# Problem to work on:
Go through the entries and set each one down exactly.

★ ★ ★ ★ ★ ★ ★

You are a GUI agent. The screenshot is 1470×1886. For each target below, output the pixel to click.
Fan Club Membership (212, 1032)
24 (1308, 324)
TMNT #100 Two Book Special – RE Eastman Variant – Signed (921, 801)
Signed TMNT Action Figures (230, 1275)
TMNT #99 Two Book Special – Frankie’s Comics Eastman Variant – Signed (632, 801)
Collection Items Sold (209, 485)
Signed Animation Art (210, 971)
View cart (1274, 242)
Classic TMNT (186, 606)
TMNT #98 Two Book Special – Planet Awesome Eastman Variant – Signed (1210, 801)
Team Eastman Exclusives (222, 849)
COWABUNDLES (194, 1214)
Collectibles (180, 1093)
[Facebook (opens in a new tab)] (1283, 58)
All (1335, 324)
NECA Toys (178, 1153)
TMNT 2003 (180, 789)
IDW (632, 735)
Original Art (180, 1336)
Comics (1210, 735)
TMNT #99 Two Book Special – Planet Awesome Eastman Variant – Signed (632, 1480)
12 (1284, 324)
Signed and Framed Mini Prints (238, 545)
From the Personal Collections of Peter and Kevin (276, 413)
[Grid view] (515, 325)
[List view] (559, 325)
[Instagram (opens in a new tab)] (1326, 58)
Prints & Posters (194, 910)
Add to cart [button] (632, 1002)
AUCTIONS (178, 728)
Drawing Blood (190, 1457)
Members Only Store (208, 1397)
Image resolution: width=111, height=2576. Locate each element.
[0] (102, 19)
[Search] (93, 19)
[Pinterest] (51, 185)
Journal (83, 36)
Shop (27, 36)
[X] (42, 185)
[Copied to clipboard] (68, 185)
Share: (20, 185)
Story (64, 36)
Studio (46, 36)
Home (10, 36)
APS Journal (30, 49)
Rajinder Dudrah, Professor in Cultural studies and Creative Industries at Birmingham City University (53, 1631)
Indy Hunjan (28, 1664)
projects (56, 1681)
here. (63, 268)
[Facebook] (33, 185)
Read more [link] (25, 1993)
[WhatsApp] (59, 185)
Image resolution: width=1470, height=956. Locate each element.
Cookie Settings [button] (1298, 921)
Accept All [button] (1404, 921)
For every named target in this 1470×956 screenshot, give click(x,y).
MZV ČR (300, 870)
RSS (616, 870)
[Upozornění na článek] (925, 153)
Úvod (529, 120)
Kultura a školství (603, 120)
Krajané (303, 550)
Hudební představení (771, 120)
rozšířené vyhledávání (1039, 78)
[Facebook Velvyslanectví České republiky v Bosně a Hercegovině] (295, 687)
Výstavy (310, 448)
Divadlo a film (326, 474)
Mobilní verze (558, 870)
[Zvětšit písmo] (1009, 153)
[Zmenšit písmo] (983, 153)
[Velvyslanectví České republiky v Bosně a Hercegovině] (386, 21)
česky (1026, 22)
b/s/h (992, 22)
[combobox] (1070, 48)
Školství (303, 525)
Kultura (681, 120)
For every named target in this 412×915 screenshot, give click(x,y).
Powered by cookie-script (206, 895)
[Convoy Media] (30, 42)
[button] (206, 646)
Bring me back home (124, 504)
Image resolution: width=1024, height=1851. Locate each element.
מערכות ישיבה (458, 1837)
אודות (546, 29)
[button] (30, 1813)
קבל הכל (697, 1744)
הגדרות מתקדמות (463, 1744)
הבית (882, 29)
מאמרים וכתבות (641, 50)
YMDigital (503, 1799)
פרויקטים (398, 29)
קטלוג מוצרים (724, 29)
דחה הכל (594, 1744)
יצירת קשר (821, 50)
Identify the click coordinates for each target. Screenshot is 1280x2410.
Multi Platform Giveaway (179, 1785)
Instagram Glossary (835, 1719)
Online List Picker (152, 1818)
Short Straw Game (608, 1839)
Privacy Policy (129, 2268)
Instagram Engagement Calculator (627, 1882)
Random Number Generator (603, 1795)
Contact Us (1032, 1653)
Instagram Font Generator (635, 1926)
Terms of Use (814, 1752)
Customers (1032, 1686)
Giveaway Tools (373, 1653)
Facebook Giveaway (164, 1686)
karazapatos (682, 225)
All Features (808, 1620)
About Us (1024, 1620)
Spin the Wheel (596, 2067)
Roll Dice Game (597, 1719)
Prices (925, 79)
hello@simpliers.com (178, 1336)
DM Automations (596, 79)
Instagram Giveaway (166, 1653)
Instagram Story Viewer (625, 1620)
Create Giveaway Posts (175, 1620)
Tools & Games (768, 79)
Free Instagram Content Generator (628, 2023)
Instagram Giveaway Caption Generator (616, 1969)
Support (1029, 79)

★ ★ ★ ★ ★ ★ ★

# Answer to the problem:
You are a GUI agent. The screenshot is 1470×1886. For each target below, output the pixel to click.
Fan Club Membership (212, 1032)
24 (1308, 324)
TMNT #100 Two Book Special – RE Eastman Variant – Signed (921, 801)
Signed TMNT Action Figures (230, 1275)
TMNT #99 Two Book Special – Frankie’s Comics Eastman Variant – Signed (632, 801)
Collection Items Sold (209, 485)
Signed Animation Art (210, 971)
View cart (1274, 242)
Classic TMNT (186, 606)
TMNT #98 Two Book Special – Planet Awesome Eastman Variant – Signed (1210, 801)
Team Eastman Exclusives (222, 849)
COWABUNDLES (194, 1214)
Collectibles (180, 1093)
[Facebook (opens in a new tab)] (1283, 58)
All (1335, 324)
NECA Toys (178, 1153)
TMNT 2003 (180, 789)
IDW (632, 735)
Original Art (180, 1336)
Comics (1210, 735)
TMNT #99 Two Book Special – Planet Awesome Eastman Variant – Signed (632, 1480)
12 (1284, 324)
Signed and Framed Mini Prints (238, 545)
From the Personal Collections of Peter and Kevin (276, 413)
[Grid view] (515, 325)
[List view] (559, 325)
[Instagram (opens in a new tab)] (1326, 58)
Prints & Posters (194, 910)
Add to cart [button] (632, 1002)
AUCTIONS (178, 728)
Drawing Blood (190, 1457)
Members Only Store (208, 1397)
Image resolution: width=111, height=2576. Locate each element.
[0] (102, 19)
[Search] (93, 19)
[Pinterest] (51, 185)
Journal (83, 36)
Shop (27, 36)
[X] (42, 185)
[Copied to clipboard] (68, 185)
Share: (20, 185)
Story (64, 36)
Studio (46, 36)
Home (10, 36)
APS Journal (30, 49)
Rajinder Dudrah, Professor in Cultural studies and Creative Industries at Birmingham City University (53, 1631)
Indy Hunjan (28, 1664)
projects (56, 1681)
here. (63, 268)
[Facebook] (33, 185)
Read more [link] (25, 1993)
[WhatsApp] (59, 185)
Image resolution: width=1470, height=956. Locate each element.
Cookie Settings [button] (1298, 921)
Accept All [button] (1404, 921)
For every named target in this 1470×956 screenshot, give click(x,y).
MZV ČR (300, 870)
RSS (616, 870)
[Upozornění na článek] (925, 153)
Úvod (529, 120)
Kultura a školství (603, 120)
Krajané (303, 550)
Hudební představení (771, 120)
rozšířené vyhledávání (1039, 78)
[Facebook Velvyslanectví České republiky v Bosně a Hercegovině] (295, 687)
Výstavy (310, 448)
Divadlo a film (326, 474)
Mobilní verze (558, 870)
[Zvětšit písmo] (1009, 153)
[Zmenšit písmo] (983, 153)
[Velvyslanectví České republiky v Bosně a Hercegovině] (386, 21)
česky (1026, 22)
b/s/h (992, 22)
[combobox] (1070, 48)
Školství (303, 525)
Kultura (681, 120)
For every named target in this 412×915 screenshot, give click(x,y).
Powered by cookie-script (206, 895)
[Convoy Media] (30, 42)
[button] (206, 646)
Bring me back home (124, 504)
Image resolution: width=1024, height=1851. Locate each element.
מערכות ישיבה (458, 1837)
אודות (546, 29)
[button] (30, 1813)
קבל הכל (697, 1744)
הגדרות מתקדמות (463, 1744)
הבית (882, 29)
מאמרים וכתבות (641, 50)
YMDigital (503, 1799)
פרויקטים (398, 29)
קטלוג מוצרים (724, 29)
דחה הכל (594, 1744)
יצירת קשר (821, 50)
Identify the click coordinates for each target. Screenshot is 1280x2410.
Multi Platform Giveaway (179, 1785)
Instagram Glossary (835, 1719)
Online List Picker (152, 1818)
Short Straw Game (608, 1839)
Privacy Policy (129, 2268)
Instagram Engagement Calculator (627, 1882)
Random Number Generator (603, 1795)
Contact Us (1032, 1653)
Instagram Font Generator (635, 1926)
Terms of Use (814, 1752)
Customers (1032, 1686)
Giveaway Tools (373, 1653)
Facebook Giveaway (164, 1686)
karazapatos (682, 225)
All Features (808, 1620)
About Us (1024, 1620)
Spin the Wheel (596, 2067)
Roll Dice Game (597, 1719)
Prices (925, 79)
hello@simpliers.com (178, 1336)
DM Automations (596, 79)
Instagram Giveaway (166, 1653)
Instagram Story Viewer (625, 1620)
Create Giveaway Posts (175, 1620)
Tools & Games (768, 79)
Free Instagram Content Generator (628, 2023)
Instagram Giveaway Caption Generator (616, 1969)
Support (1029, 79)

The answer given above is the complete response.